Далее, постигая закономерности мироустройства и добиваясь их соразмерности, разумное существо выступает от имени всех, кто признал и оценил его, даже если действует в одиночку. Эти два яруса заметно шире предыдущих, их освоение может занять всю жизнь.

Но над ними лежит еще один, практически бесконечный, в любую сторону уходящий за горизонт. Это уровень, на котором наделенный разумом может раскрыть все способности и вложить свою долю труда в каждый из предыдущих ярусов для всех остальных. Почти каждый в этой жизни вносит хотя бы крохотную частицу в улучшение мира, иначе тот давно бы рухнул, разъедаемый тленом. И даже если остальные уровни толком не освоены, совсем без возможности раскрыть себя живое существо не может.

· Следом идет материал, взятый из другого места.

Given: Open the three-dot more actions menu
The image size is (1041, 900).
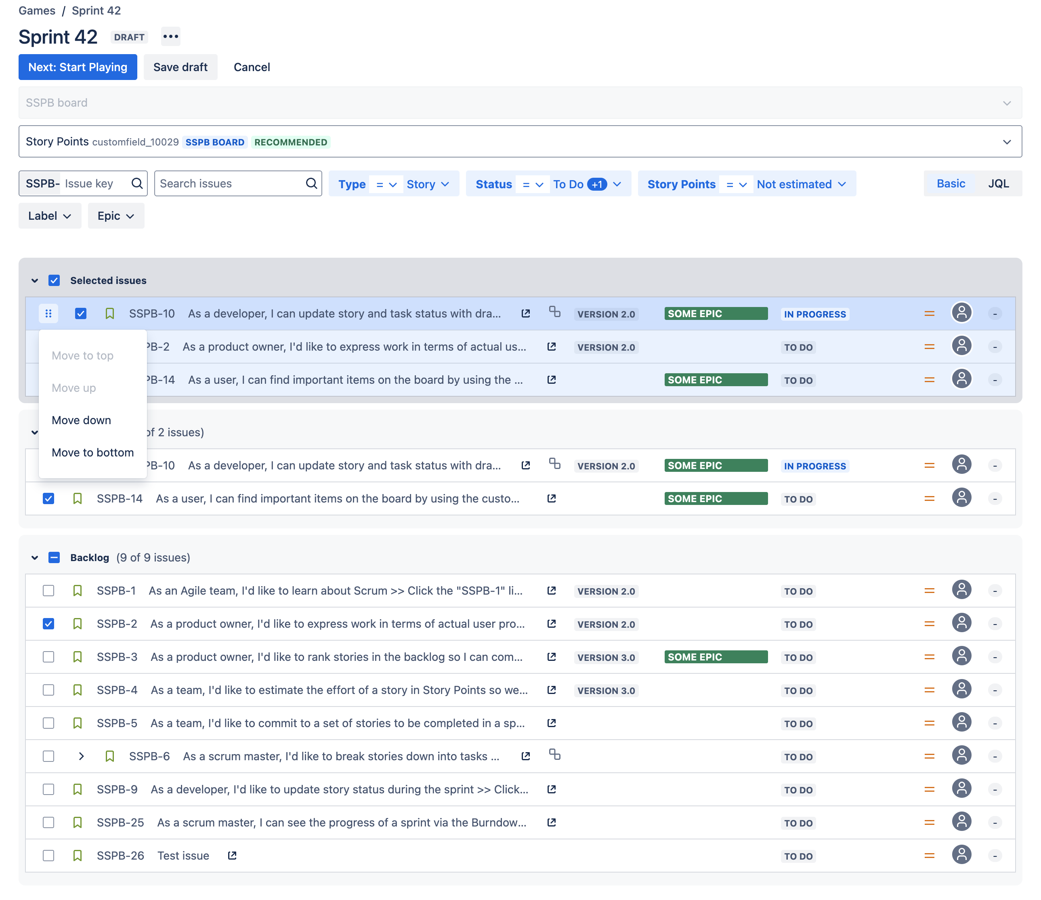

Вообще-то в прохождении ярусов нет строгой последовательности -- все шесть разумных рас прыгают по ним, как соответствующие им обезьяны по прутьям клетки. Для разных симвотипов тот или иной уровень может быть настолько притягателен, что все усилия сосредоточатся на нем одном в ущерб прочим потребностям. Нищие ученые и творцы, равнодушные ко всему, кроме познания и своего искусства, доказывают это наравне с себялюбцами, готовыми все отдать за славу или богатство.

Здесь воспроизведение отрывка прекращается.